REQUIRED TASK A
List every field of work whose innovators and MSMEs the sanitation entrepreneurship article says Niti Aayog invited to take part in the programme.
REQUIRED TASK B
Pick up the sanitation entrepreneurship article after its final paragraph and write the next part.

Expert Speak India Matters
Published on May 23, 2018
Sanitation entrepreneurship: Need to recognise unexplored space

In April, the Niti Aayog announced the Atal New India Challenges programme, a competition to capture technology startups and innovators across sectors and focus areas. It is important to note that seven of its 17 focus areas are to do with sanitation and cleanliness, which is linked to India’s flagship programme, the Swachh Bharat Mission (SBM). The Aayog has proved to be the much-needed spark plug for tapping into the Rs 3,962 billion unorganised sanitation economy of India.

Through this idea competition, the Niti Ayog, the government think-tank, will be funding the 50 best ideas, giving them Rs 10 million each along with necessary mentorship. Its objective is to serve as a platform for promotion of world-class innovation hubs, start-up businesses and other self-employment activities, particularly in technology driven areas to tackle the grand challenges confronting India on the sanitation and cleanliness fronts.

It has invited innovators and MSME’s working in the field of waste management recycling/reuse, garbage composition devices, quality of compost, decentralised composting, mixing blades for composting, waste in public spaces and dissuading public littering to participate in the programme.

Many successful rural entrepreneurs in India coming from the unorganised sector might not be able to meet the criteria and don’t qualify for funding opportunities such as these, thus, denying them a level playing field.

For example, the Niti Aayog in its call for entries specifies that this programme would be open for Micro, Small and Medium Enterprises (MSME) as defined in the MSMED Act, Start-Ups, as defined by the Department of Industrial Policy and Promotion (DIPP), Government or private R&D organisations (other than a Railway R&D organisation), academic institutions, academicians, or even individual innovators are encouraged to apply, provided they partner with entities with appropriate manufacturing capabilities. These are standard requirements that many such competitions demand.

One really wonders if the women villagers from Singla village in Rajasthan who make 1,000 cubic metre of biogas per day out of dung, poultry and food waste through an indigenous technology, would be able to participate in this? Apparently not.

For this, it is imperative that the Ministry of Drinking Water and Sanitation (MDWS) helps these entrepreneurs get recognised, help them network with academics and innovators, get corporate funding for them through a dedicated window or through other financial instruments and provide a standardised marketplace for innovative products and services in sanitation that could be used by both government and private agencies. While meeting the target of 1.88 million individual toilets, the MDWS has to ensure that the full range of services and products based around them, too, need to be generated in equal measure and new entrepreneurs get created to provide them.

In fact, the 7.3 percent cut in the SBM budget allocation in the 2018-19 fiscal, should be seen as an opportunity to further boost the existing informal sanitation economy and bringing it into the mainstream.

According to conservative estimates put together by the government for rural India, the current sanitation economy has the potential of creating 2.5 million jobs in both the skilled and unskilled sector.

GIVEN MATERIAL
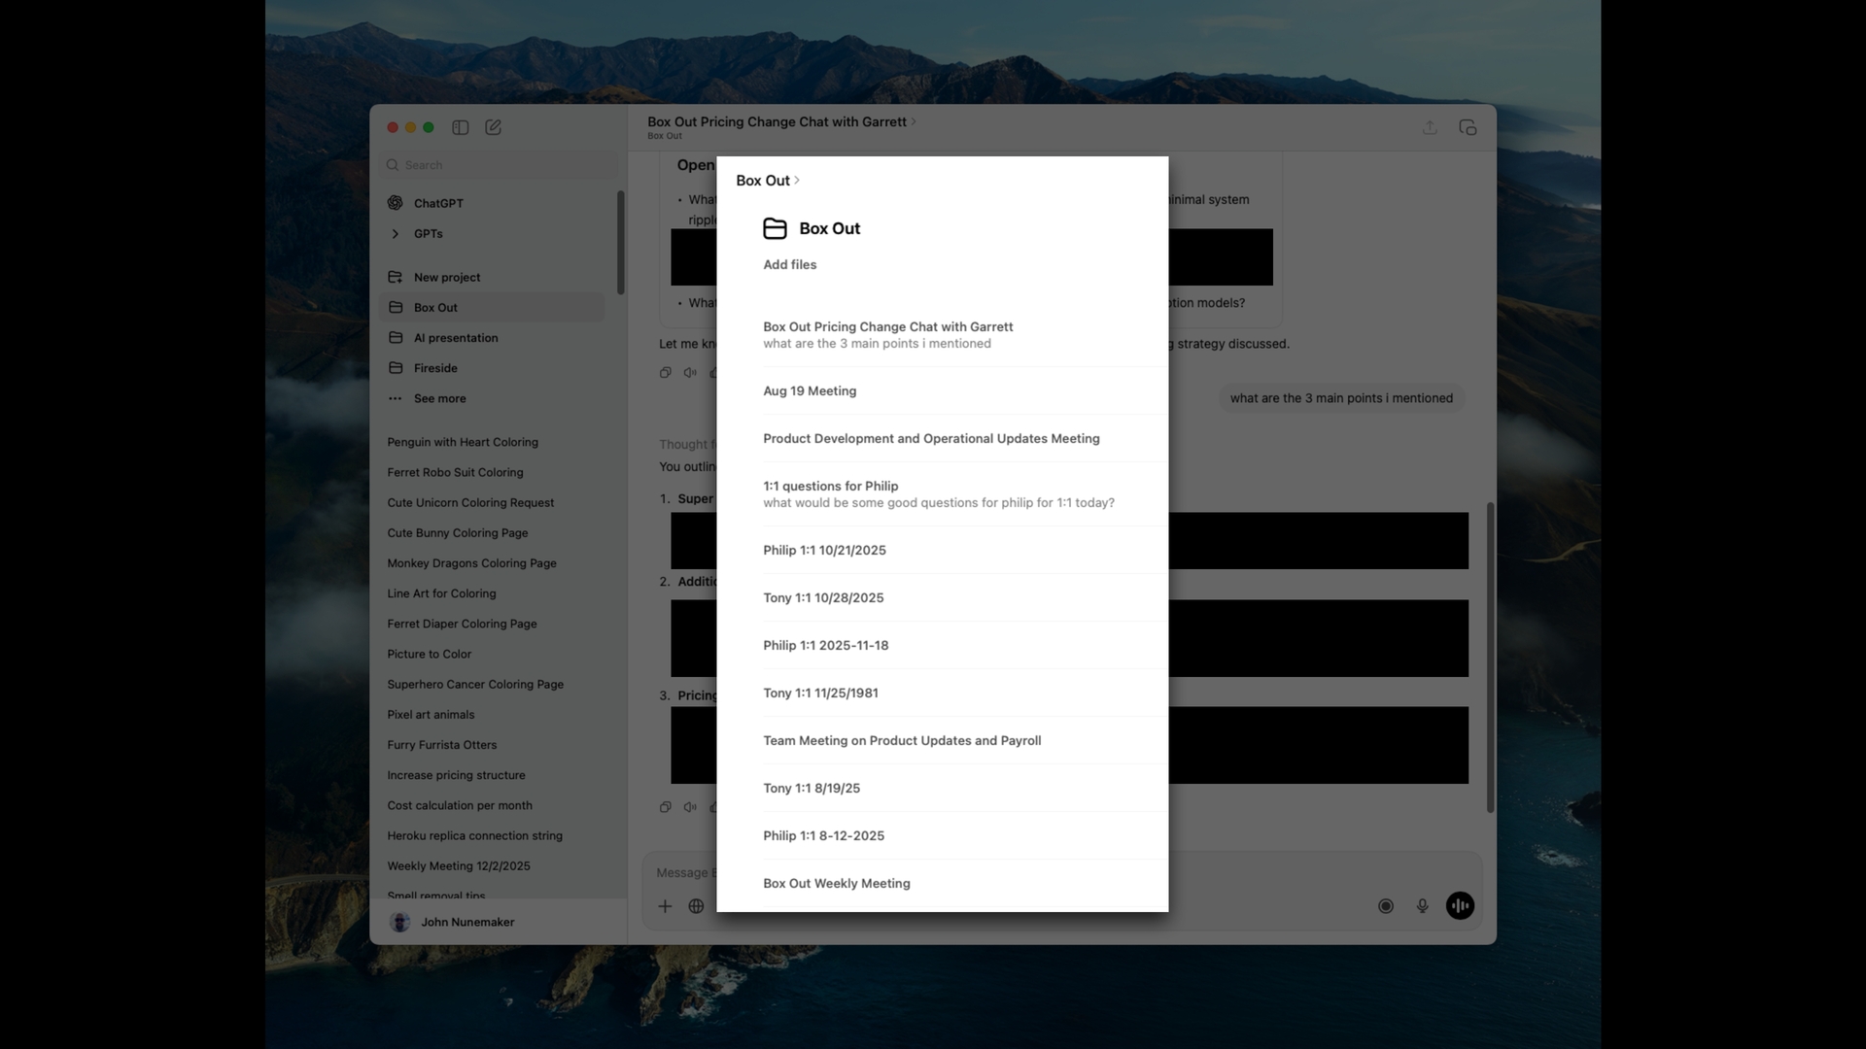Open Philip 1:1 10/21/2025 chat
The image size is (1866, 1049).
coord(824,550)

EXERCISE OUTPUT A
- Waste management recycling/reuse
- Garbage composition devices
- Quality of compost
- Decentralised composting
- Mixing blades for composting
- Waste in public spaces
- Dissuading public littering

EXERCISE OUTPUT B
In Maharashtra alone, there are 493 co-ed ashram shalas (tribal schools) hostels maintained by the state government with an estimated 7,395 toilets. The annual expenses for the floor cleaning phenyl alone is Rs 5.4 million, apart from the costs incurred on detergents, sanitary napkins, brooms, and salaries of toilets caretakers. A conservative estimate pegs this expense at Rs 34.8 million annually, which could be standardised and opened up to women self-help groups (SHG’s) or even local entrepreneurs or SMEs who manufacture hard brooms, detergent and phenyl.

It will open doors for projects like Bajagoli village in Karnataka, which provides biogas energy to the Manipal Institute campus or the junior engineer who innovated the bamboo toilet built in the uneven mountainous terrain of Yupia district in Arunachal Pradesh, which is now being constructed everywhere in the region. Success stories such as these have ample scope for expansion, getting formalised and replicated.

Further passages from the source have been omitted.